DATA FOR THIS TASK START

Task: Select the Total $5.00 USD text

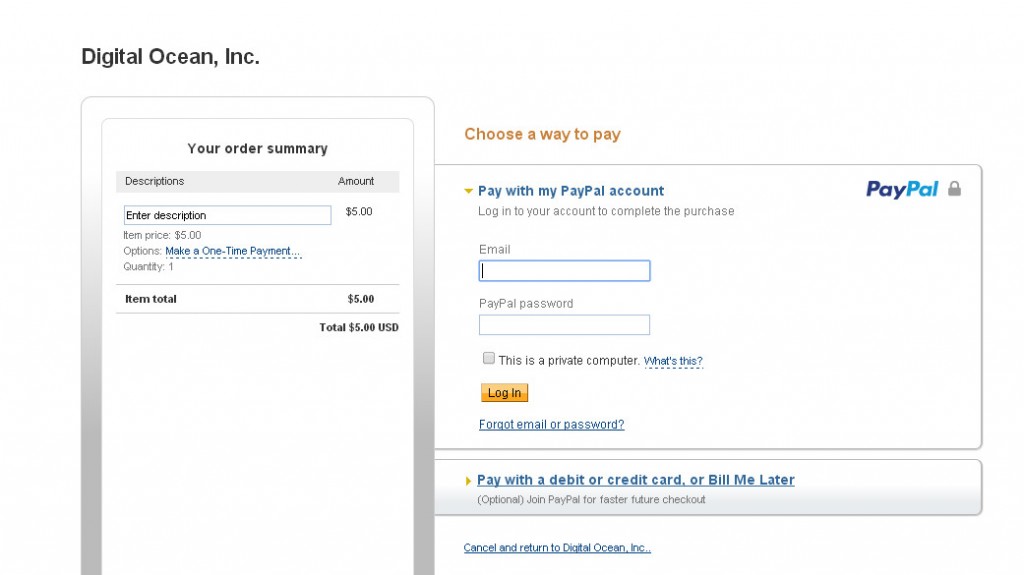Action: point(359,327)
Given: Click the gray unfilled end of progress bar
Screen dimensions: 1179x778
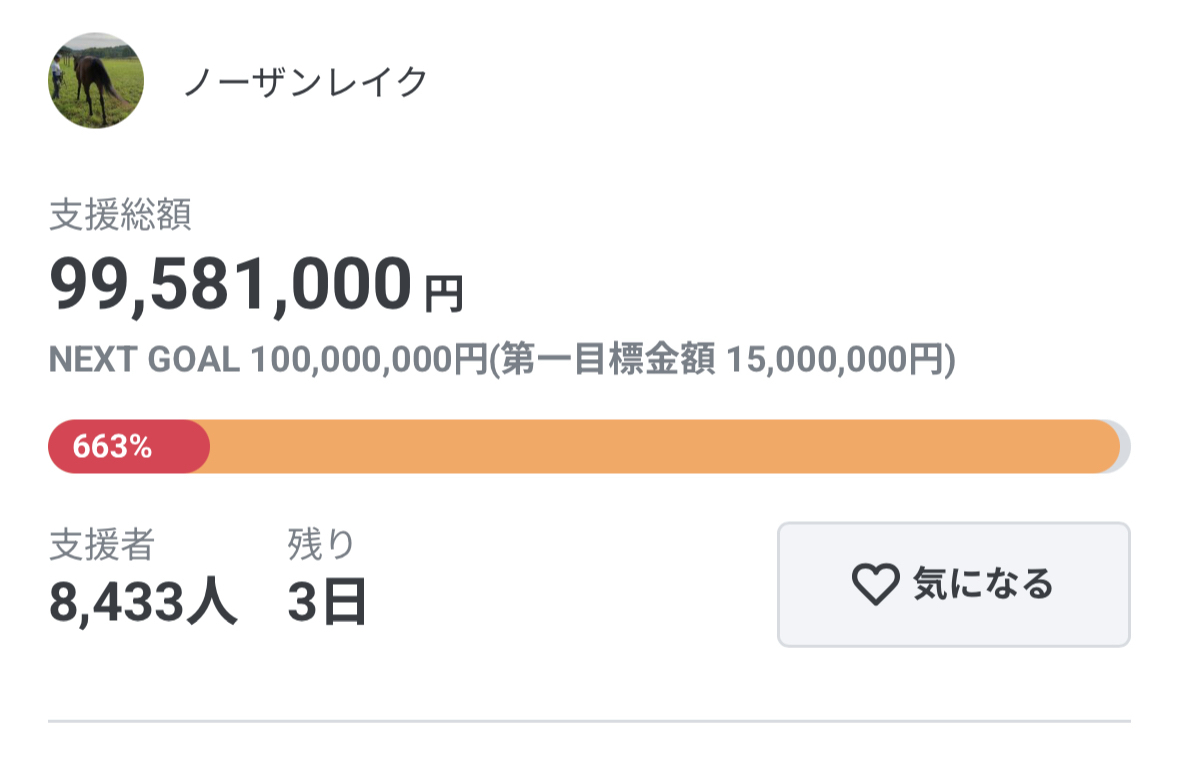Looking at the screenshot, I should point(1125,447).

DATA FOR THIS TASK END
DATA FOR THIS TASK START

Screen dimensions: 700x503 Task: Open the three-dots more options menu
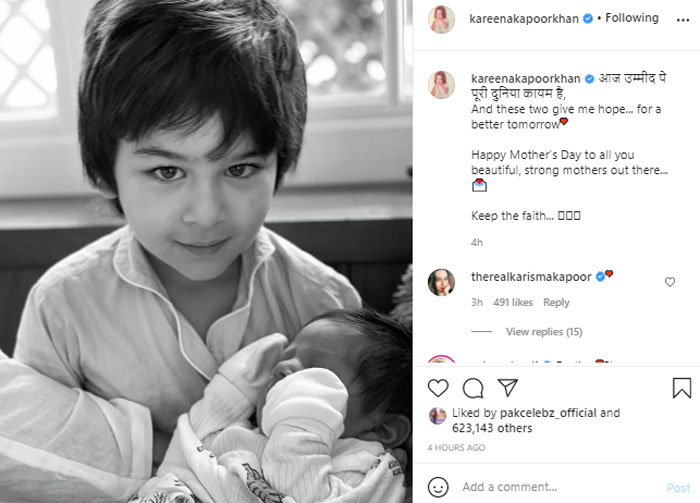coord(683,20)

DATA FOR THIS TASK END
DATA FOR THIS TASK START

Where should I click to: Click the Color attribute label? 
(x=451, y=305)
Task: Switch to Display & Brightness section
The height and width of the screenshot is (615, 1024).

DATA FOR THIS TASK END

DIRECTIONS
Your answer should consist of the lines from the line with "Task: Switch to Display & Brightness section" to the line with "The height and" above, repeated exactly, both ends included.

ANSWER FOR THIS EXERCISE
Task: Switch to Display & Brightness section
The height and width of the screenshot is (615, 1024).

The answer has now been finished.